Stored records
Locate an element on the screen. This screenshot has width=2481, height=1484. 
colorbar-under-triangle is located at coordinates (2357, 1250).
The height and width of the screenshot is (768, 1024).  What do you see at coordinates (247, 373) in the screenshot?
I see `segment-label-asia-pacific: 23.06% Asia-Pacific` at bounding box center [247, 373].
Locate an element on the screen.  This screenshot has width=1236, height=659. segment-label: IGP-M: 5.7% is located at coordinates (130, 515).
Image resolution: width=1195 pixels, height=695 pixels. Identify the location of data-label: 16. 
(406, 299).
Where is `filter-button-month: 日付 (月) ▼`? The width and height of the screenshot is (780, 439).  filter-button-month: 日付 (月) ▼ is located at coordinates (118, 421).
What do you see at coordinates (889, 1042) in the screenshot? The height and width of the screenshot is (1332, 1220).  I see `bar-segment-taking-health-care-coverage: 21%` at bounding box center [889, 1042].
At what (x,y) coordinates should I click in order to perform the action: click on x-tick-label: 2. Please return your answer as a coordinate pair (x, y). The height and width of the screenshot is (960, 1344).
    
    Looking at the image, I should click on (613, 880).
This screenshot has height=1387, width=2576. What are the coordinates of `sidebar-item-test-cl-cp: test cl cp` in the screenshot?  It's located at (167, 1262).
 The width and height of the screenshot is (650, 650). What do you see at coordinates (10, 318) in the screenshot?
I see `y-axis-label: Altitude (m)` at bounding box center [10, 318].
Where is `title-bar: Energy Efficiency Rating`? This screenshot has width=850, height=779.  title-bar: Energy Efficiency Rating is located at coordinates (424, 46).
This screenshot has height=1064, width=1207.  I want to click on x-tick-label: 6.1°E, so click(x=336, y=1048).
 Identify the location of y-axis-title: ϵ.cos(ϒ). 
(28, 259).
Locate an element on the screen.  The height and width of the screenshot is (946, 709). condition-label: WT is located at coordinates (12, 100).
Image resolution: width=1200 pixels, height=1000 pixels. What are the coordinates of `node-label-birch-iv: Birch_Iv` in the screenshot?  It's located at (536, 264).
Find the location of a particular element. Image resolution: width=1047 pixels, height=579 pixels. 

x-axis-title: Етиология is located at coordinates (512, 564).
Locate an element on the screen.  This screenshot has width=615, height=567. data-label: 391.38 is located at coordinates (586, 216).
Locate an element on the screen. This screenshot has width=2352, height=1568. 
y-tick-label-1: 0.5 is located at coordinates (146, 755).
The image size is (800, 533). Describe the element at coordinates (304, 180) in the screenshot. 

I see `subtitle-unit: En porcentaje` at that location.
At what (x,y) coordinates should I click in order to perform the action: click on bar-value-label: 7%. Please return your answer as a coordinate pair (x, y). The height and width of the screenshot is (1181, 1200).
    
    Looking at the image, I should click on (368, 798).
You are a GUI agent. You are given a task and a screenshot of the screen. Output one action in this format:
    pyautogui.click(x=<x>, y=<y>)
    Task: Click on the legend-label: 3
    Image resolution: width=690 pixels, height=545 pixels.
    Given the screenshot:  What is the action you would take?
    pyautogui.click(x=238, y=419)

§ HOW TO COMPLETE THIS TASK
Update the rows above by replacing each "Locate an element on the screen" with "Find an element on the screen", leaving everything else unchanged.

§ RESULT FOR THIS TASK
Find an element on the screen. This screenshot has width=2481, height=1484. 
colorbar-under-triangle is located at coordinates (2357, 1250).
The height and width of the screenshot is (768, 1024).  What do you see at coordinates (247, 373) in the screenshot?
I see `segment-label-asia-pacific: 23.06% Asia-Pacific` at bounding box center [247, 373].
Find an element on the screen.  This screenshot has width=1236, height=659. segment-label: IGP-M: 5.7% is located at coordinates (130, 515).
Image resolution: width=1195 pixels, height=695 pixels. Identify the location of data-label: 16. 
(406, 299).
Where is `filter-button-month: 日付 (月) ▼`? The width and height of the screenshot is (780, 439).  filter-button-month: 日付 (月) ▼ is located at coordinates (118, 421).
What do you see at coordinates (889, 1042) in the screenshot? The height and width of the screenshot is (1332, 1220).  I see `bar-segment-taking-health-care-coverage: 21%` at bounding box center [889, 1042].
At what (x,y) coordinates should I click in order to perform the action: click on x-tick-label: 2. Please return your answer as a coordinate pair (x, y). The height and width of the screenshot is (960, 1344).
    
    Looking at the image, I should click on (613, 880).
This screenshot has height=1387, width=2576. What are the coordinates of `sidebar-item-test-cl-cp: test cl cp` in the screenshot?  It's located at (167, 1262).
 The width and height of the screenshot is (650, 650). What do you see at coordinates (10, 318) in the screenshot?
I see `y-axis-label: Altitude (m)` at bounding box center [10, 318].
Where is `title-bar: Energy Efficiency Rating`? This screenshot has width=850, height=779.  title-bar: Energy Efficiency Rating is located at coordinates (424, 46).
This screenshot has height=1064, width=1207.  I want to click on x-tick-label: 6.1°E, so click(x=336, y=1048).
 Identify the location of y-axis-title: ϵ.cos(ϒ). 
(28, 259).
Find an element on the screen.  The height and width of the screenshot is (946, 709). condition-label: WT is located at coordinates (12, 100).
Image resolution: width=1200 pixels, height=1000 pixels. What are the coordinates of `node-label-birch-iv: Birch_Iv` in the screenshot?  It's located at (536, 264).
Find the location of a particular element. Image resolution: width=1047 pixels, height=579 pixels. 

x-axis-title: Етиология is located at coordinates (512, 564).
Find an element on the screen.  This screenshot has width=615, height=567. data-label: 391.38 is located at coordinates (586, 216).
Find an element on the screen. This screenshot has width=2352, height=1568. 
y-tick-label-1: 0.5 is located at coordinates (146, 755).
The image size is (800, 533). Describe the element at coordinates (304, 180) in the screenshot. 

I see `subtitle-unit: En porcentaje` at that location.
At what (x,y) coordinates should I click in order to perform the action: click on bar-value-label: 7%. Please return your answer as a coordinate pair (x, y). The height and width of the screenshot is (1181, 1200).
    
    Looking at the image, I should click on (368, 798).
You are a GUI agent. You are given a task and a screenshot of the screen. Output one action in this format:
    pyautogui.click(x=<x>, y=<y>)
    Task: Click on the legend-label: 3
    Image resolution: width=690 pixels, height=545 pixels.
    Given the screenshot:  What is the action you would take?
    pyautogui.click(x=238, y=419)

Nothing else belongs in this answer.